(Beginning of SUPPLIED DATA)

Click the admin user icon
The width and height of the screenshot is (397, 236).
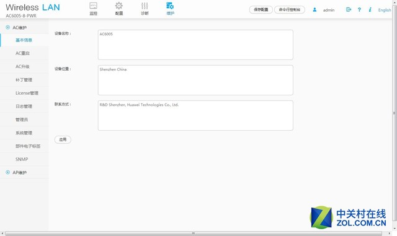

(End of SUPPLIED DATA)
(Beginning of SUPPLIED DATA)

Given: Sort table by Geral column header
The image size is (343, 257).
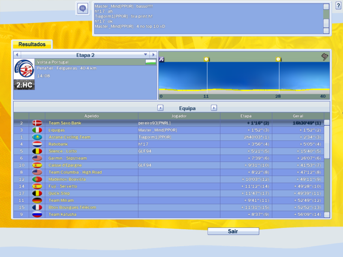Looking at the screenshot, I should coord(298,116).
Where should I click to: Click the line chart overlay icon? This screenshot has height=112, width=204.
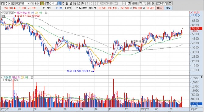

(End of SUPPLIED DATA)

### TASK DETAILS
Using the material above, transcribe exactly the lines from the one holding "The image size is (343, 257)." to the one holding "Where should I", both ends kept. Do not carry over any pictures.

### OUTPUT OF THE TASK
The image size is (343, 257).
Looking at the screenshot, I should coord(298,116).
Where should I click to: Click the line chart overlay icon? This screenshot has height=112, width=204.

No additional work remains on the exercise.